Rows of locating words and elements
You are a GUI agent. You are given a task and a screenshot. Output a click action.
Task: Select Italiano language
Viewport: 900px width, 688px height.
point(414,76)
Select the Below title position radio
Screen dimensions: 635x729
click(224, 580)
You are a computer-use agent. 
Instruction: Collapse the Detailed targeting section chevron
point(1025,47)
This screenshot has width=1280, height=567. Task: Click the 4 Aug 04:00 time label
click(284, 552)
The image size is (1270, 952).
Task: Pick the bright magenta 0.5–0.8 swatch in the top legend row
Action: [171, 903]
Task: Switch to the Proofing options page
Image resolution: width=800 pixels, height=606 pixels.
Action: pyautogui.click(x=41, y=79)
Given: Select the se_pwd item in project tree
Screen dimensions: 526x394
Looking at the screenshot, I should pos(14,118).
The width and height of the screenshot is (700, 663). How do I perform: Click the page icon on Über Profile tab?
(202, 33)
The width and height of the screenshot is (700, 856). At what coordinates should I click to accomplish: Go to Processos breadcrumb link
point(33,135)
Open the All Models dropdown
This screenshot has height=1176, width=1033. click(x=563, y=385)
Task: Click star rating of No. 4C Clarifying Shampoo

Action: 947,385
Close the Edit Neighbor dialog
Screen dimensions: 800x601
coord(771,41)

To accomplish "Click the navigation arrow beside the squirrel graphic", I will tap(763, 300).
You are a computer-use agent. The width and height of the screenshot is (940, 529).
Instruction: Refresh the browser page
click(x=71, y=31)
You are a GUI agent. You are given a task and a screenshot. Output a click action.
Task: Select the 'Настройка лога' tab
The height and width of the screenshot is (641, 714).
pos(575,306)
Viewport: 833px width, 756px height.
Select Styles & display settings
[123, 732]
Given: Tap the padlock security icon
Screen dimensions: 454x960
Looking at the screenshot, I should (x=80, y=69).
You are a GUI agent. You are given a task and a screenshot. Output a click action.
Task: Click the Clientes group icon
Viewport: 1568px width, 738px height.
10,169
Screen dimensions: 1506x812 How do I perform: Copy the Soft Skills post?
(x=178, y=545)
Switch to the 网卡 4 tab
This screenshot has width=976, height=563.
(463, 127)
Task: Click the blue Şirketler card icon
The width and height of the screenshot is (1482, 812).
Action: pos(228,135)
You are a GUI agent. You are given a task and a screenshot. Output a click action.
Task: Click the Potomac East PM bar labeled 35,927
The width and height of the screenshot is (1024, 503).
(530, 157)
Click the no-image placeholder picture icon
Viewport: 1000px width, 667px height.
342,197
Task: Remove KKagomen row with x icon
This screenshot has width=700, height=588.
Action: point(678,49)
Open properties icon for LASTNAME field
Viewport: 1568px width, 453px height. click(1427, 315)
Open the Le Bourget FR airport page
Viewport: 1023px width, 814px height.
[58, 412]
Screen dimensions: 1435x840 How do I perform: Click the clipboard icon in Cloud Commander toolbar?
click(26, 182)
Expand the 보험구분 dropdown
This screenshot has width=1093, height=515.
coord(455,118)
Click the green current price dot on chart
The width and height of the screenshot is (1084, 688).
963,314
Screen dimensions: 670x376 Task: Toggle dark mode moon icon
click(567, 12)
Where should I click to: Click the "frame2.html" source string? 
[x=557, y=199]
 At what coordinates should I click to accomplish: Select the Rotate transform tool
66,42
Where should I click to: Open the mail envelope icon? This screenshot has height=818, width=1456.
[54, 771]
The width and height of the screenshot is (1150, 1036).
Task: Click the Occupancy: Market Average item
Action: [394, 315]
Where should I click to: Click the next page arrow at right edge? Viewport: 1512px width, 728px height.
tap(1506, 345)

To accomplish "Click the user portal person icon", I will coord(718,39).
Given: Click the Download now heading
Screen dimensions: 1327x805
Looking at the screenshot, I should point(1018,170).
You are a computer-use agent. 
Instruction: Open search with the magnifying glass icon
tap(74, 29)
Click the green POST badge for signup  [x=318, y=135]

[WORK TO COMPLETE] Starting at the line that has "Task: Remove KKagomen row with x icon" and continuing through the end of the rows, substitute "Display size" for "Screen dimensions" and copy everything else unchanged.

[RESPONSE TO THE EXERCISE]
Task: Remove KKagomen row with x icon
This screenshot has width=700, height=588.
Action: point(678,49)
Open properties icon for LASTNAME field
Viewport: 1568px width, 453px height. click(1427, 315)
Open the Le Bourget FR airport page
Viewport: 1023px width, 814px height.
[58, 412]
Display size: 1435x840 How do I perform: Click the clipboard icon in Cloud Commander toolbar?
click(26, 182)
Expand the 보험구분 dropdown
This screenshot has width=1093, height=515.
coord(455,118)
Click the green current price dot on chart
The width and height of the screenshot is (1084, 688).
963,314
Display size: 670x376 Task: Toggle dark mode moon icon
click(567, 12)
Where should I click to: Click the "frame2.html" source string? 
[x=557, y=199]
 At what coordinates should I click to accomplish: Select the Rotate transform tool
66,42
Where should I click to: Open the mail envelope icon? This screenshot has height=818, width=1456.
[54, 771]
The width and height of the screenshot is (1150, 1036).
Task: Click the Occupancy: Market Average item
Action: [394, 315]
Where should I click to: Click the next page arrow at right edge? Viewport: 1512px width, 728px height.
tap(1506, 345)

To accomplish "Click the user portal person icon", I will coord(718,39).
Given: Click the Download now heading
Display size: 1327x805
Looking at the screenshot, I should point(1018,170).
You are a computer-use agent. 
Instruction: Open search with the magnifying glass icon
tap(74, 29)
Click the green POST badge for signup  [x=318, y=135]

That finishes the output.